— WHAT IS BEING ASKED —
Copy every line of the records that includes the word "pixels".

☆ ☆ ☆ ☆ ☆ ☆ ☆

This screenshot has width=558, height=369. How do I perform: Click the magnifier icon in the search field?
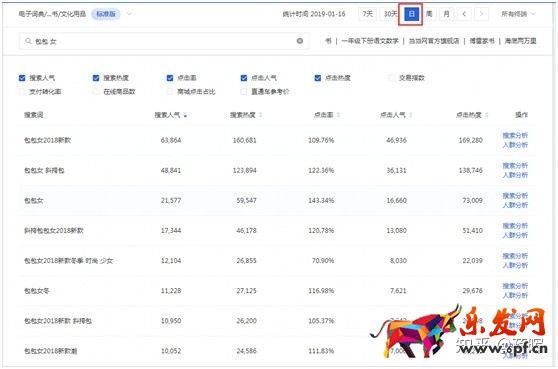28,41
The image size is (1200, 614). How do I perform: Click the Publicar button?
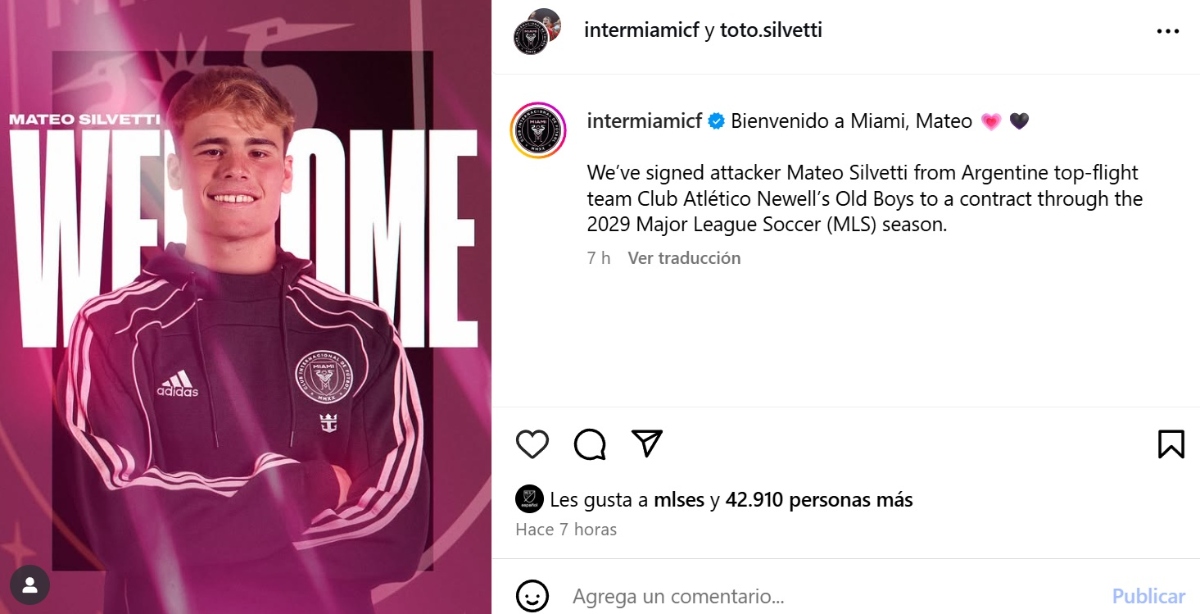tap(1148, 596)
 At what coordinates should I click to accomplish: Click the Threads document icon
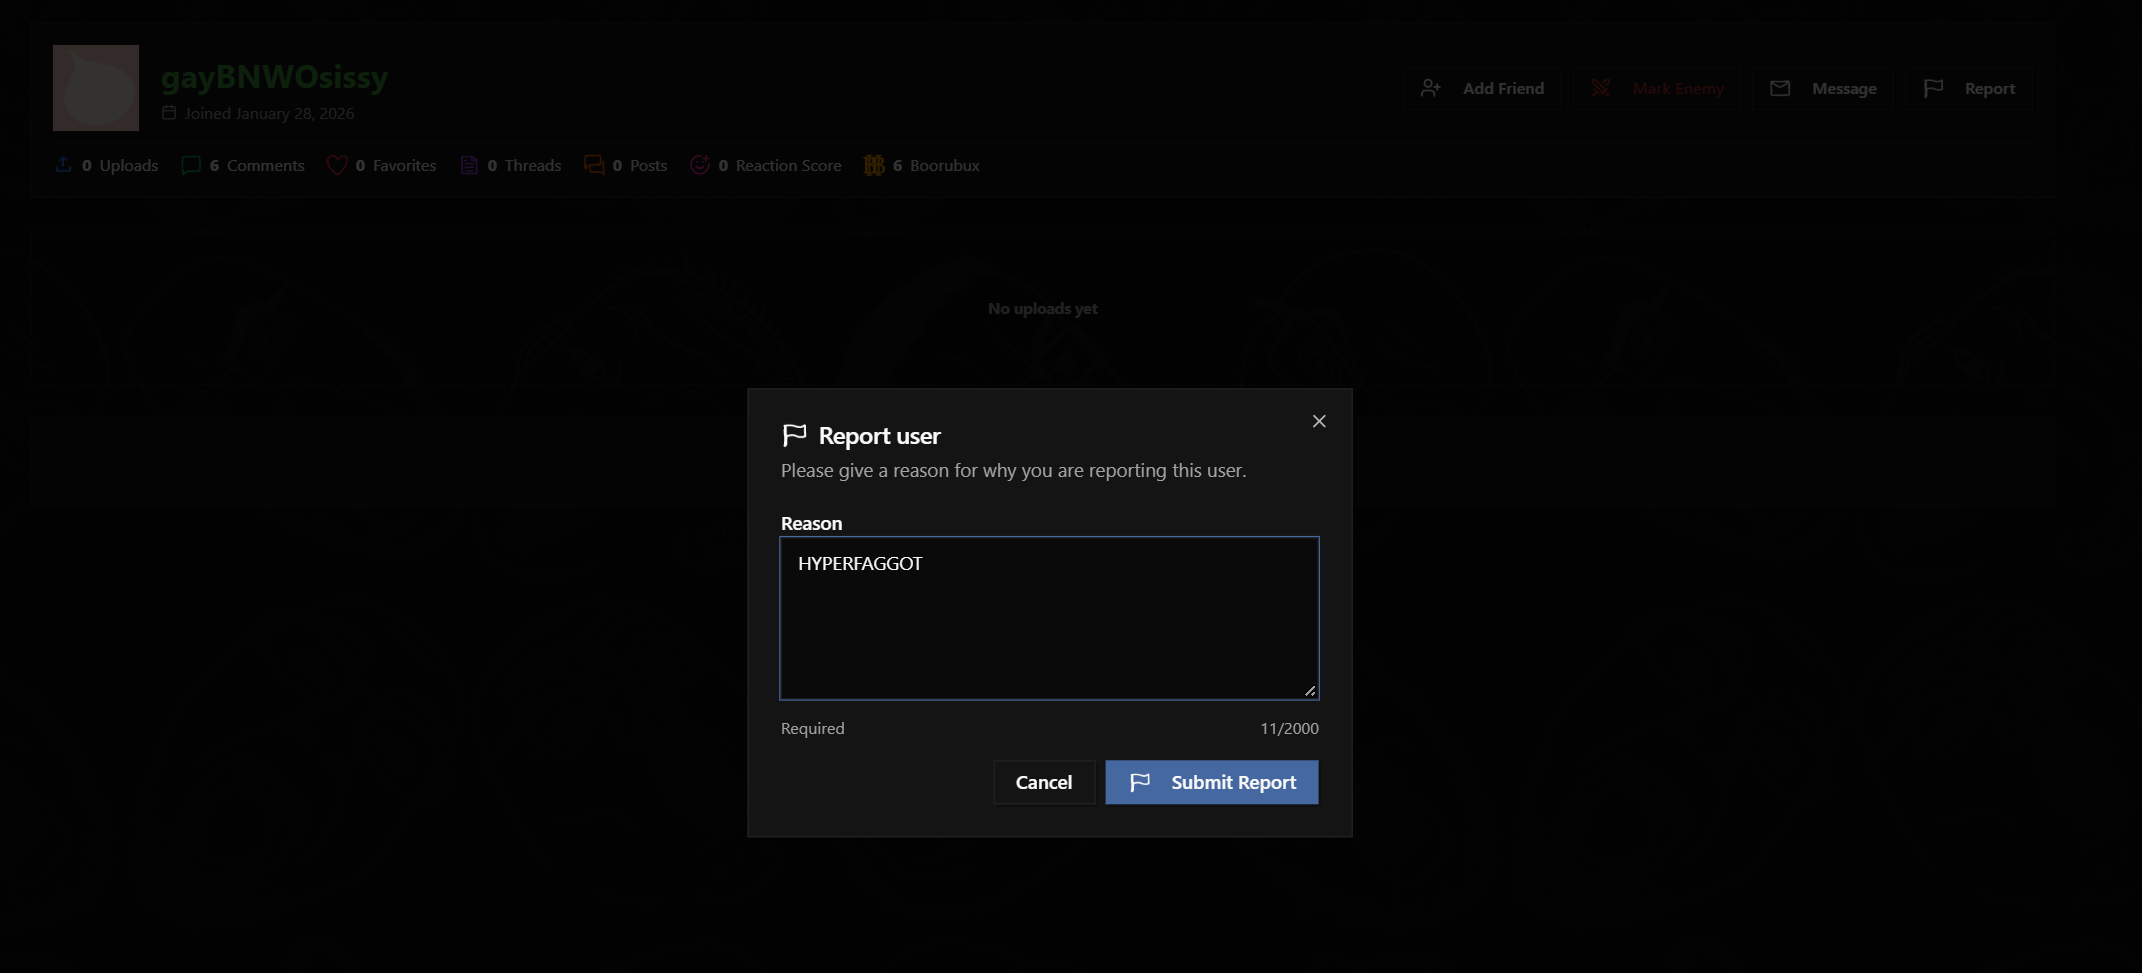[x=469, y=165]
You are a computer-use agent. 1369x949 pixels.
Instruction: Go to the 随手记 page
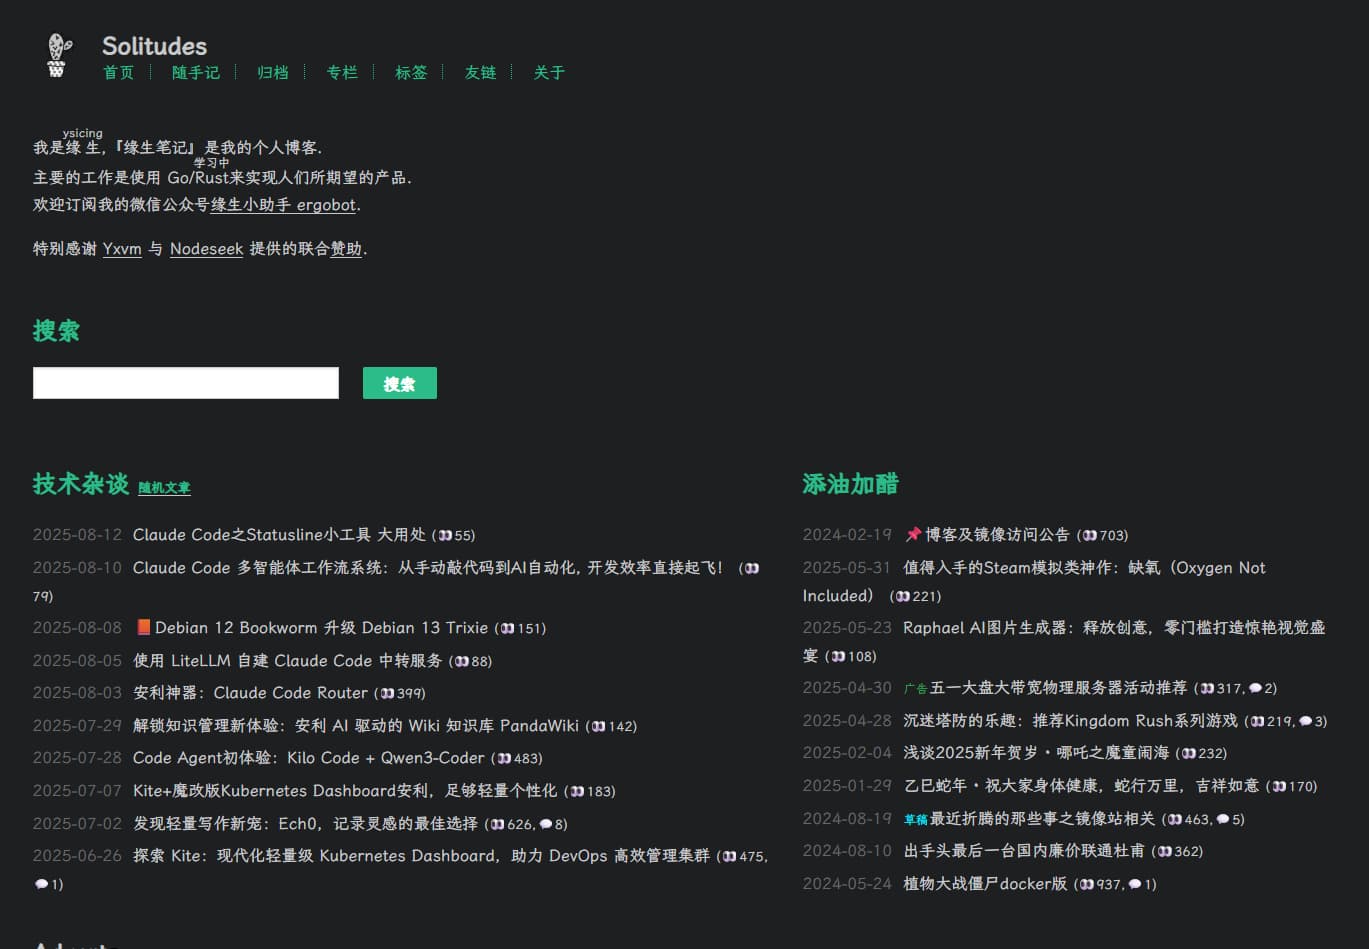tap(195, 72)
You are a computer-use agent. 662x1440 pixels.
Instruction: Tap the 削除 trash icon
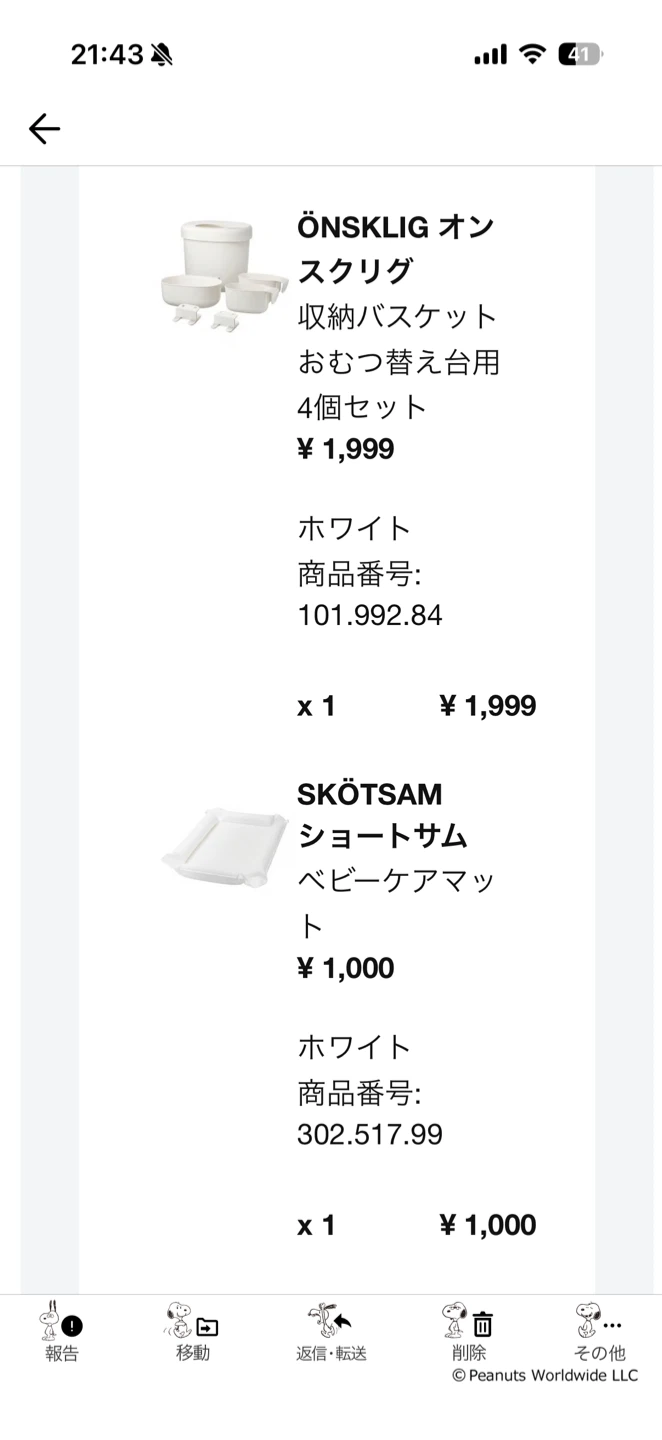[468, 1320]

☆ ☆ ☆ ☆ ☆ ☆ ☆

— WORKED SOLUTION —
You are a computer-use agent. 1369x949 pixels.
You are a computer-use agent. 662x1440 pixels.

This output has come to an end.